• Selected excerpt:
********

San Francisco finds itself an outlier in a national office exodus: too focused on one industry (tech, representing 65 percent of office tenants), too expensive, and too filled with firms enacting generous remote-work policies. Stats, which are voluminous — 42 percent office utilization, a 31 percent vacancy rate, 20 percent of downtown space vacant, and 20 million square feet of availability, per Avison Young research — tell only part of the story. A JLL (JLL) analysis predicted that office vacancies may hover above 20 percent until 2026, when the “major shock” of remote-work policies wears off, and a report from the Institute of Taxation and Economic Policy predicted that San Francisco’s commercial property values could decline 43 percent.

The emptiness of Salesforce Tower, San Francisco’s tallest building, looms as a particularly poignant reminder of the city’s struggles, according to David Bergeron, an executive vice president at brokerage Savills. (CBRE (CBRE) figures suggest there’s roughly 20 Salesforce Towers worth of empty office space spread across San Francisco.)

“It’s an emotional blow to everyone who’s trying to pull for the city,” Bergeron said of the once fully occupied tech tower. “One of the greatest cities on the planet is now on the ropes.”

Big tech and startups alike have been pummeled by recent economic news; a string of terrible third-quarter earnings reports have humbled giants like Alphabet and Meta, while the money spigot has turned to a relative trickle. Most major employers in the city are trying to get everyone back in the office but haven’t been successful, said Colin Yasukochi, executive director of CBRE’s Tech Insights Center in San Francisco. They’re also cutting space, and aren’t afraid that reducing their footprint during a lease expiration means they’ll never get it back; there’s plenty of room to grow. 

“The real estate market has a lot more excess to burn off this time around than it did during past downturns,” Yasukochi added. 

A lot of tech’s travails can be traced to a funding cliff-drop. National venture capital funding has decreased from a high of $66 billion in the last quarter of 2021 to just $16 billion in the third quarter of this year, said Peter Walker, head of insights at Carta, a firm that due to its focus on capitalization table management and valuation software has data about roughly 28,000 companies and the state of the market.

********

• Listed entries:
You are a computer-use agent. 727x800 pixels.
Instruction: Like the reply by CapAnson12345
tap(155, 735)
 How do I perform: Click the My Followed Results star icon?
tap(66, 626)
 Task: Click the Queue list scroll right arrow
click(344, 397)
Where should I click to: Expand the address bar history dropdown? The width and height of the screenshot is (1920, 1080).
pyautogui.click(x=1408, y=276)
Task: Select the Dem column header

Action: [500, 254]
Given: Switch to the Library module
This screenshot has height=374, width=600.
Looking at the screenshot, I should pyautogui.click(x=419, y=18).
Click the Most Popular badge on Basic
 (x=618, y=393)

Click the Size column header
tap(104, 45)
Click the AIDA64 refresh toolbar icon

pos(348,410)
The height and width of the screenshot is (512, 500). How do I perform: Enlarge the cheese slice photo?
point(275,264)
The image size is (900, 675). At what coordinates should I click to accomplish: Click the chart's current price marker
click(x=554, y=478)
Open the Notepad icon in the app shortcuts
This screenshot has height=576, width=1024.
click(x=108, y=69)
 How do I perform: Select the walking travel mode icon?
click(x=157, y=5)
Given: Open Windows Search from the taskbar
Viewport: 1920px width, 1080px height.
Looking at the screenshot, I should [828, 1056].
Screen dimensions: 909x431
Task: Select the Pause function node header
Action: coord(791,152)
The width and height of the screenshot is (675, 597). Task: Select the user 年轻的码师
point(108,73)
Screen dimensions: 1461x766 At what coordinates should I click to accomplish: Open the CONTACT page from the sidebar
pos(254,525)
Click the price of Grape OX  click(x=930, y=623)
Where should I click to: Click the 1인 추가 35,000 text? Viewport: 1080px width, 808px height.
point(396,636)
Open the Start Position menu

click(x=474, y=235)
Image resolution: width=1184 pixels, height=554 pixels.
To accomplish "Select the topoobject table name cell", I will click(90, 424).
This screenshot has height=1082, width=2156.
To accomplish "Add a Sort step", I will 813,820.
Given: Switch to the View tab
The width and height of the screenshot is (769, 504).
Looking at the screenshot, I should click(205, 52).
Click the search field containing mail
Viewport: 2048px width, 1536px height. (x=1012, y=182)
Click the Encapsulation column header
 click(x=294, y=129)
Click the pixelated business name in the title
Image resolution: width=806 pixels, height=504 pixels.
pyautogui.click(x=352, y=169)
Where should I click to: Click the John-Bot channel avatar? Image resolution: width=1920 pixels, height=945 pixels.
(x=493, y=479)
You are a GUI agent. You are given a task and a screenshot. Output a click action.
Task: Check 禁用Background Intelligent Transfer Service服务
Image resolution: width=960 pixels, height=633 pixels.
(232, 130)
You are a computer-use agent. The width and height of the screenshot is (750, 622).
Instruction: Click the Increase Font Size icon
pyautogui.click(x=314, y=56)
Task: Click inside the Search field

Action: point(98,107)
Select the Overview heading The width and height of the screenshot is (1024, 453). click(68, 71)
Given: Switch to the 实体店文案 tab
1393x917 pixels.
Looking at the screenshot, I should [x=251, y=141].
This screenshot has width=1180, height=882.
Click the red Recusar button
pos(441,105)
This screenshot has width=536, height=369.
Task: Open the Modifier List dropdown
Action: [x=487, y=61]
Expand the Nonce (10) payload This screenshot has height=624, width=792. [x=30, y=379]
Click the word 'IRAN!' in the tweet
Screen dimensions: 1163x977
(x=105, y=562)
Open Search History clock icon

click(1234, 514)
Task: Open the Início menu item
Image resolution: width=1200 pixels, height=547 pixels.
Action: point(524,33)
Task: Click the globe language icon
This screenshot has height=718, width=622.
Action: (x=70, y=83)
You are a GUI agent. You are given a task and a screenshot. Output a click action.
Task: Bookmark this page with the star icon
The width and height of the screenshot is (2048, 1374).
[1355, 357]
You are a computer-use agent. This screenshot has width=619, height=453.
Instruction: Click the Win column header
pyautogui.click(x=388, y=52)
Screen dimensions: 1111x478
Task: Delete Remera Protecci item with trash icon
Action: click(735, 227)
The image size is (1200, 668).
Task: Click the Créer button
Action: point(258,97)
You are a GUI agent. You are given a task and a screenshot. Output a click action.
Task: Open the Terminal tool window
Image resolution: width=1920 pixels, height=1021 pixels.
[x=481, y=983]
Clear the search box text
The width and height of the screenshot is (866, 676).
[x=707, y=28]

********

• Exercise instructions:
[1] Translate this sentence from the San Francisco office market piece into Spanish: "A lot of tech's travails can be traced to a funding cliff-drop."
[2] Extend the article on San Francisco's office market, picking up after its final sentence about Peter Walker and Carta.

• Answers to the tasks:
[1] Muchas de las dificultades del sector tecnológico se deben a una caída abrupta de la financiación.

[2]
San Francisco still reigns supreme and maintains its significant portion of that total, but such a precipitous decline in dollars has left startups pinching pennies to extend their runway. Of the more than 200 members of the last class of startups that entered the prestigious Y Combinator tech incubator, many based in the Bay Area, a vast majority offer remote-work options

“It basically looks like, due to the massive shift in the way people work, Class C and Class B offices are going away,” said Blake Roskelley, an engineer at developer Clark Pacific who says it’s a struggle to build new office space. “Even existing Class A is struggling. The future of office is slowly unfolding before us. You see big tech firms trying to lure people back, and it appears the employees are winning.” 

Yasukochi has found that coworking spaces aren’t expanding their footprints in the city, but they are being used more, as other companies shrink their real estate spend. There’s a few new startups like Codi, which offers office timeshares and more flexible leases for tenants, popping up to make vast expanses of Class B space more attractive and marketable. But Savills’ Bergeron calls those concepts a Band-Aid for what could be considered a puncture wound. 

“There hasn’t been a single company announcement or point in time, a real shoe-to-drop moment, for the office market here,” he said. “It’s been a slow, confusing process for most operators to try and solve. How do you predict and plan real estate when there’s such a gap of data: who wants to come back, how often are they going to come back, how many employees will we have in a year, what’s the remote policy going to be?”

Big owners caution that downturns aren’t new, and that long-term strategies will prevail. Albert Behler, chairman, CEO and president of Paramount Group, a leading owner of office space, said in a written response to Commercial Observer that the firm’s San Francisco portfolio continues to benefit from the flight-to-quality trend. Smaller, older assets have faced more headwinds than modern trophy assets such as One Market Plaza, as these assets often lend themselves to small and midsize tech tenants that have not fully embraced returning to the office yet.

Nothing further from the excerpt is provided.